ABOUT THIS TASK — Below are records to print word for word; include none of their pictures.
-- RECORDS FOR THE EXERCISE follows --
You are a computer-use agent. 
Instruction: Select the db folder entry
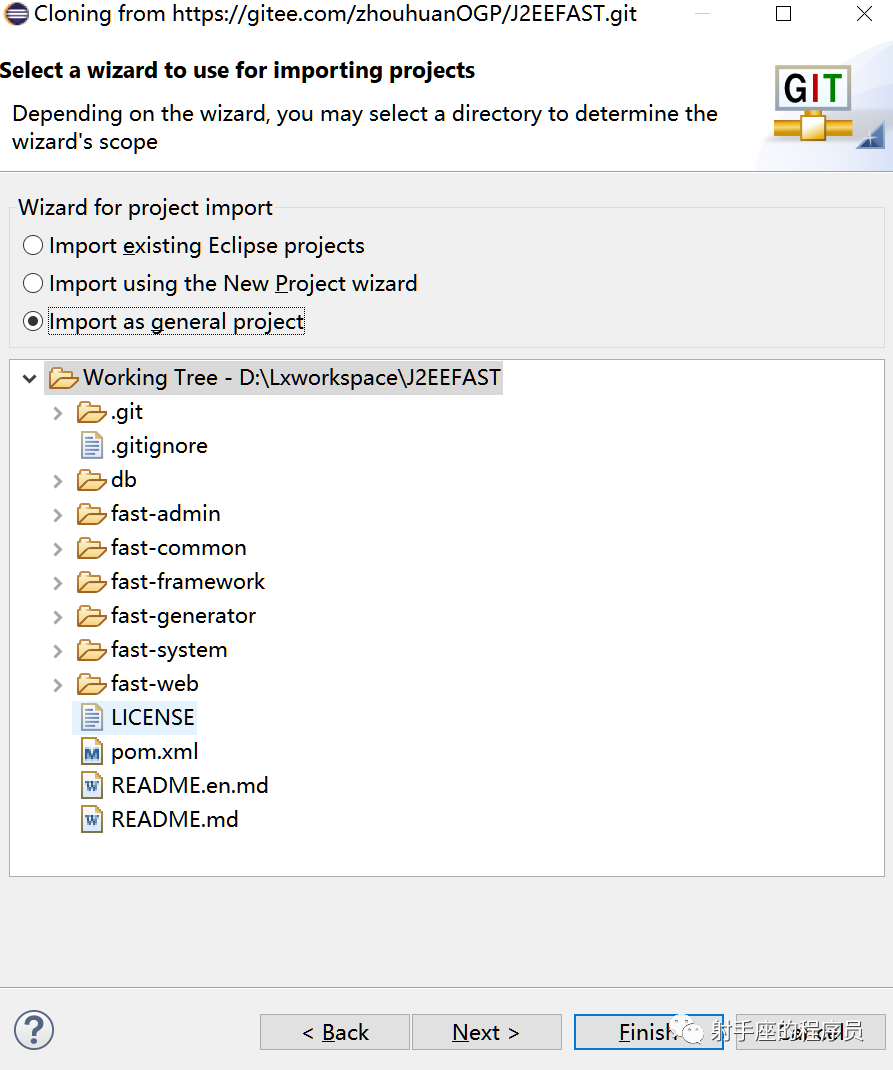(124, 480)
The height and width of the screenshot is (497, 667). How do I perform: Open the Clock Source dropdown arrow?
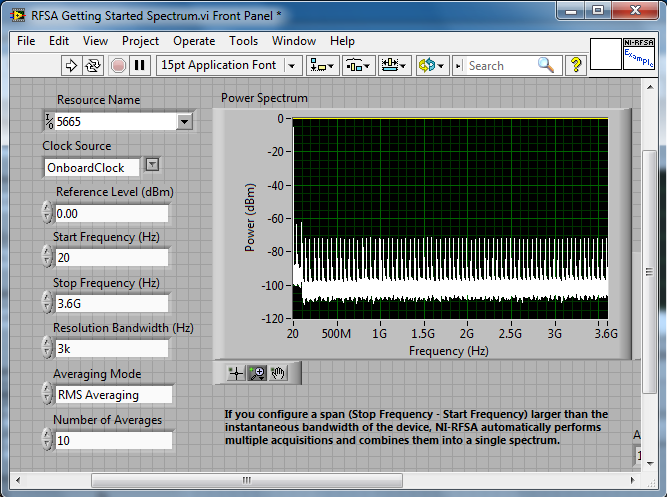[x=152, y=165]
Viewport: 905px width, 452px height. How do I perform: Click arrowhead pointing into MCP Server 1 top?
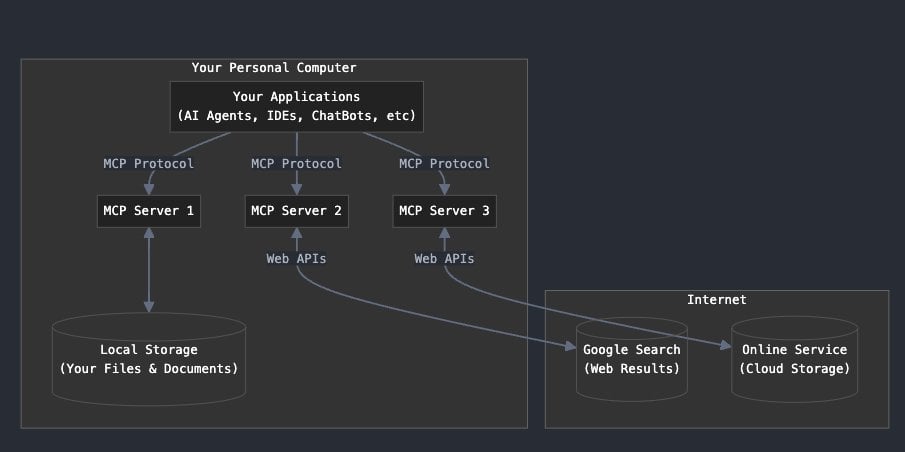tap(149, 190)
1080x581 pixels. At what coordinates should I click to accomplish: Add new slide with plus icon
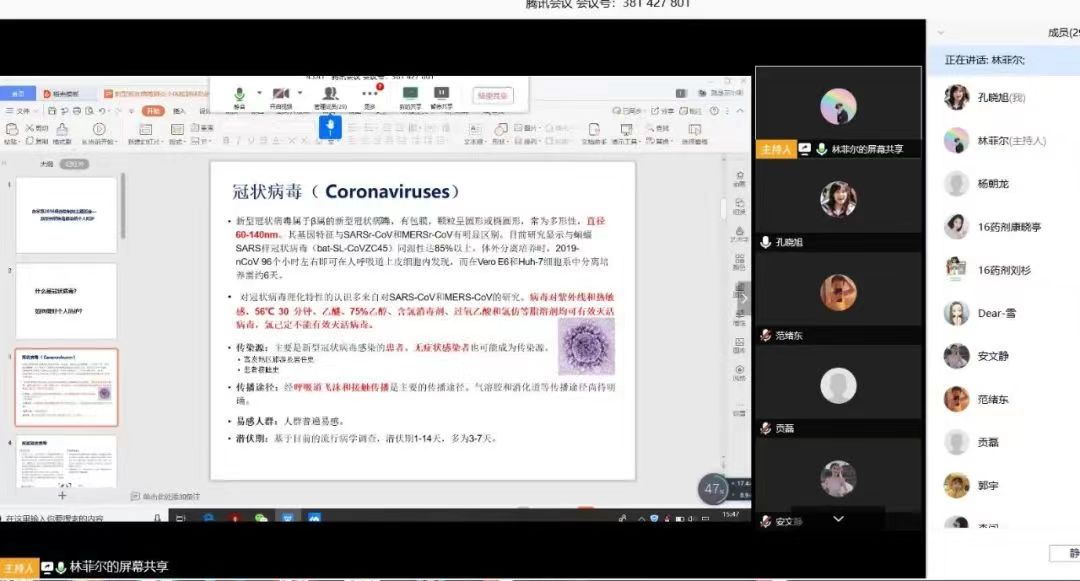tap(63, 496)
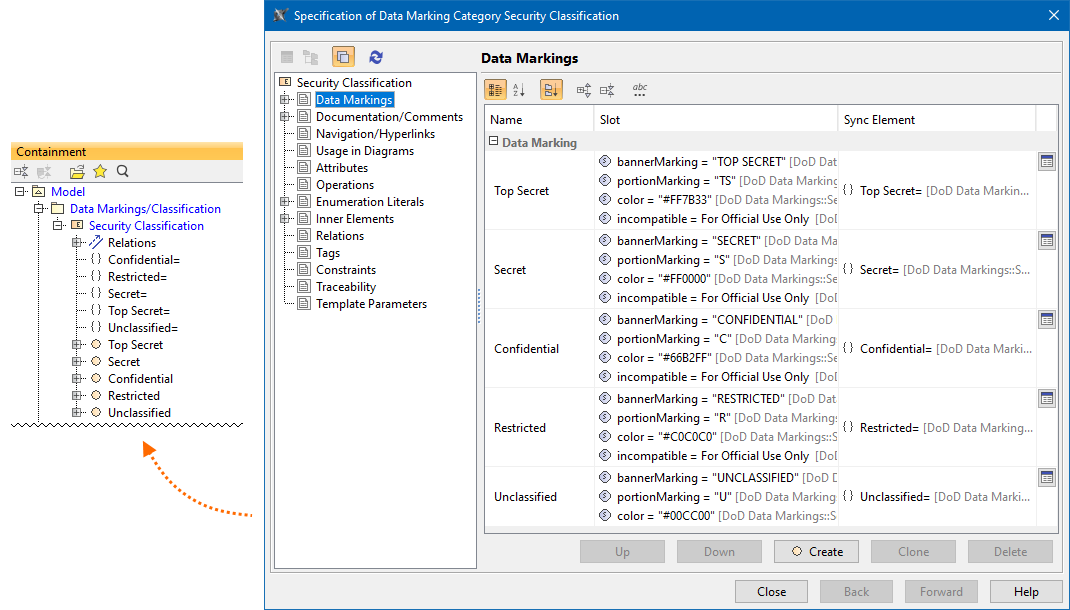The width and height of the screenshot is (1070, 610).
Task: Select Traceability in the specification tree
Action: pos(346,287)
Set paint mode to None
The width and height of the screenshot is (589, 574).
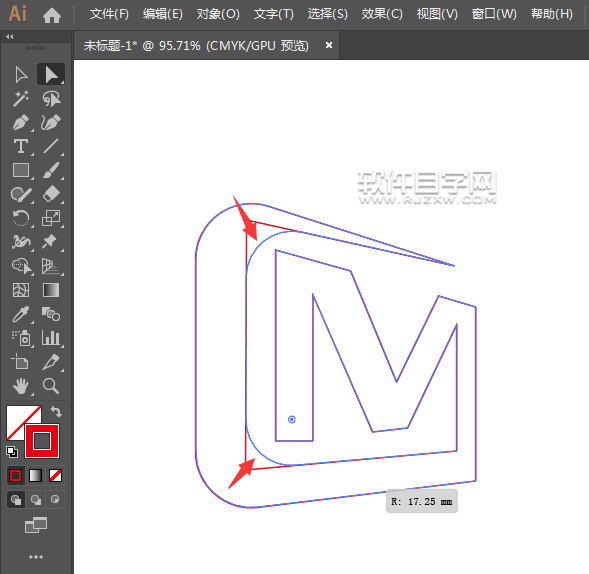pyautogui.click(x=56, y=476)
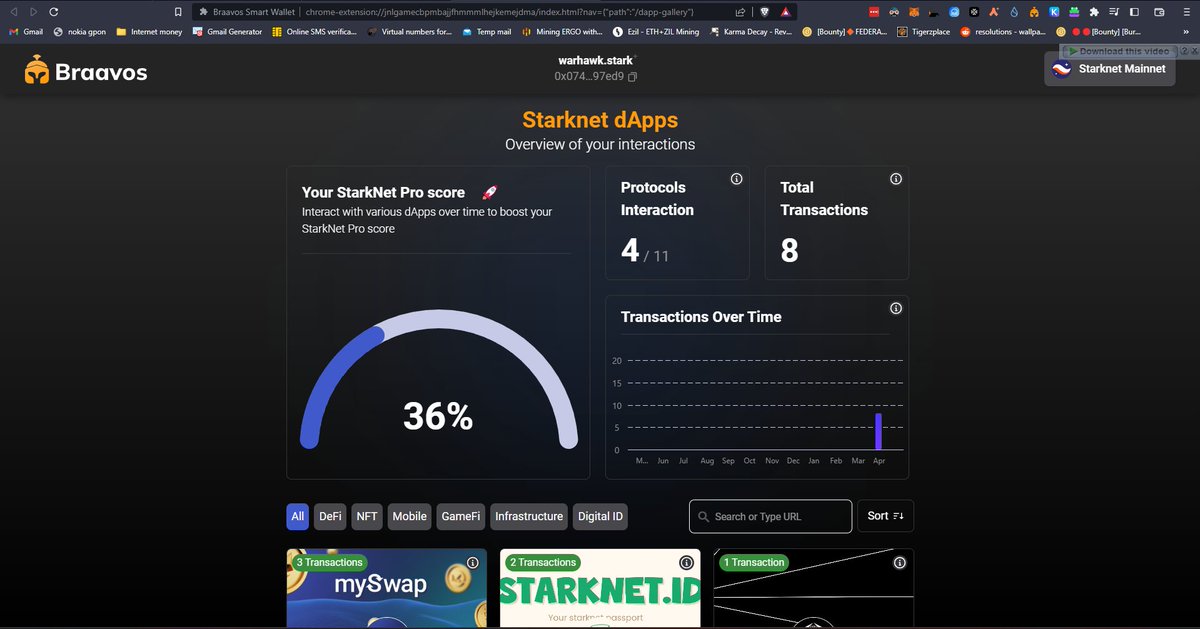Click the search magnifier icon in search bar
The width and height of the screenshot is (1200, 629).
tap(705, 516)
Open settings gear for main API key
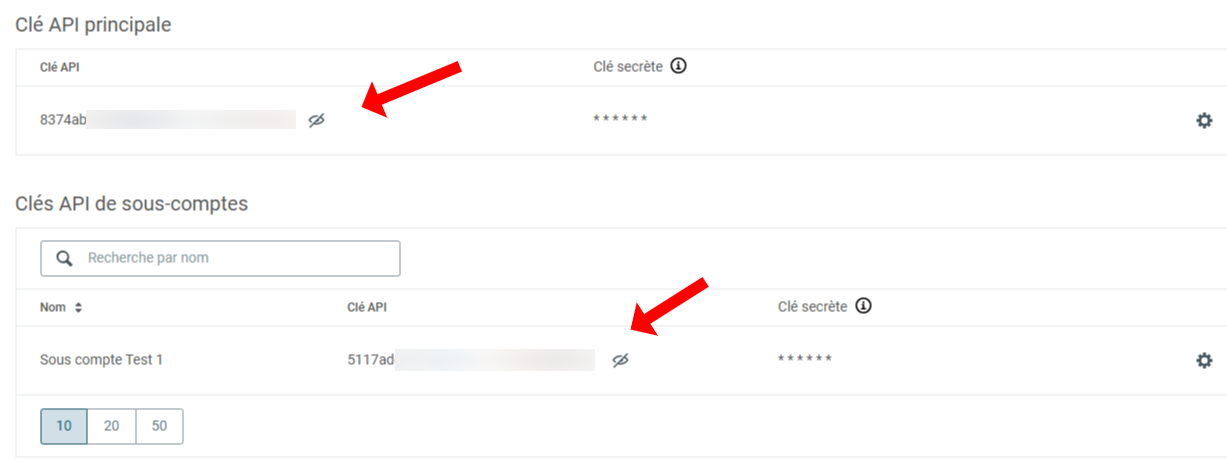1227x462 pixels. [1204, 120]
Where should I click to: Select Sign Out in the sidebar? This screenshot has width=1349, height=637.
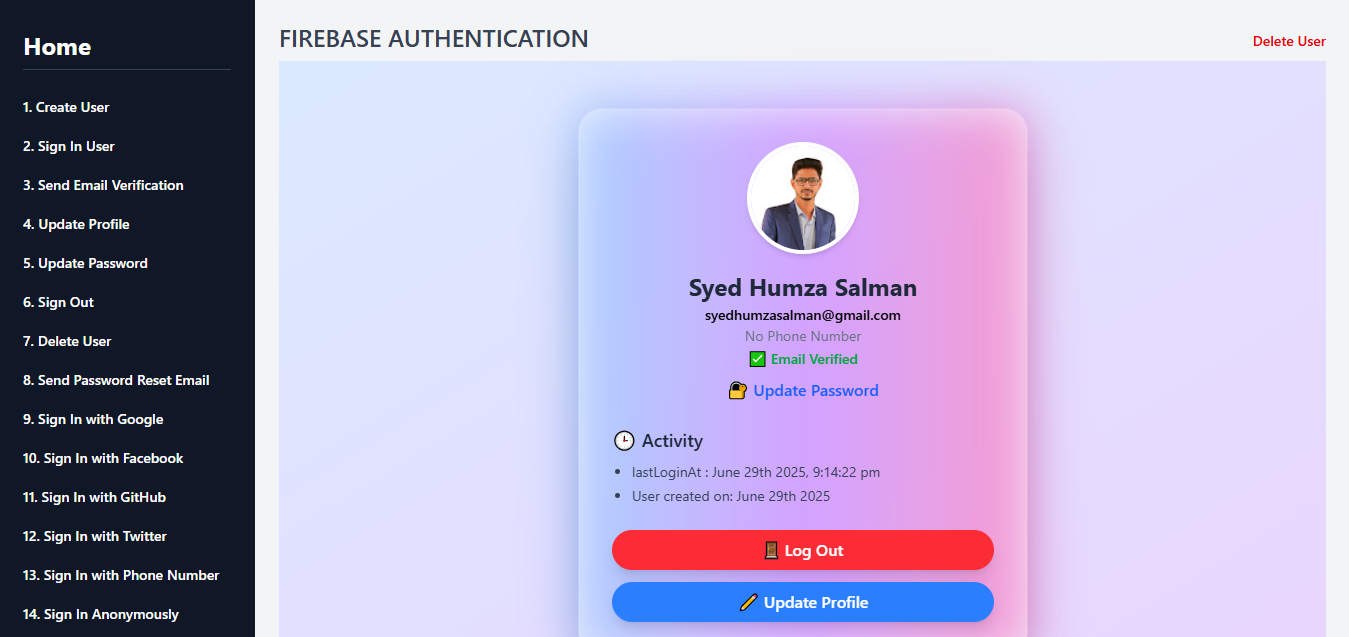(58, 302)
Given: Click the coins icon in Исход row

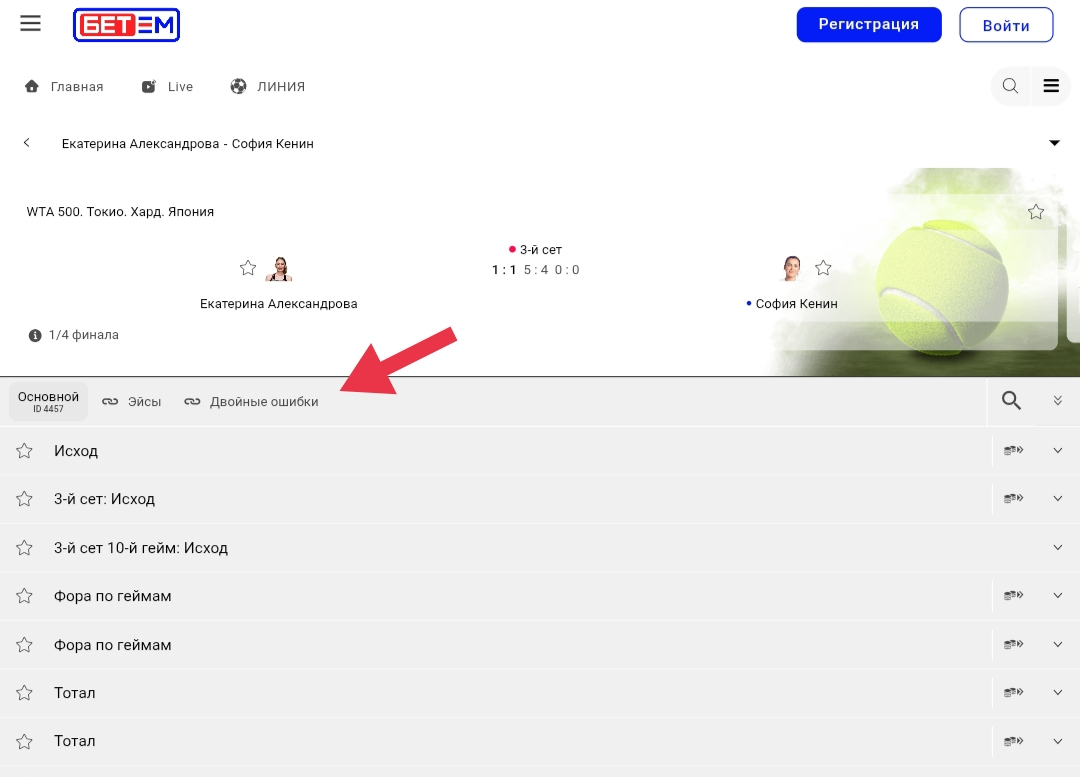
-- RECORDS FOR THE EXERCISE concluded --
EXERCISE OUTPUT —
You are a computer-use agent. 
Instruction: Select the db folder entry
(124, 480)
The height and width of the screenshot is (497, 667). How do I perform: Open the Clock Source dropdown arrow?
[x=152, y=165]
Viewport: 905px width, 452px height. How do I perform: Click arrowhead pointing into MCP Server 1 top?
tap(149, 190)
1080x581 pixels. At what coordinates should I click to accomplish: Add new slide with plus icon
tap(63, 496)
The width and height of the screenshot is (1070, 610).
Task: Select Traceability in the specification tree
Action: pos(346,287)
Set paint mode to None
The width and height of the screenshot is (589, 574).
pyautogui.click(x=56, y=476)
Click the search magnifier icon in search bar
The width and height of the screenshot is (1200, 629).
tap(705, 516)
Open settings gear for main API key
1227x462 pixels. [1204, 120]
Where should I click to: Select Sign Out in the sidebar? This screenshot has width=1349, height=637.
(58, 302)
Given: Click the coins icon in Исход row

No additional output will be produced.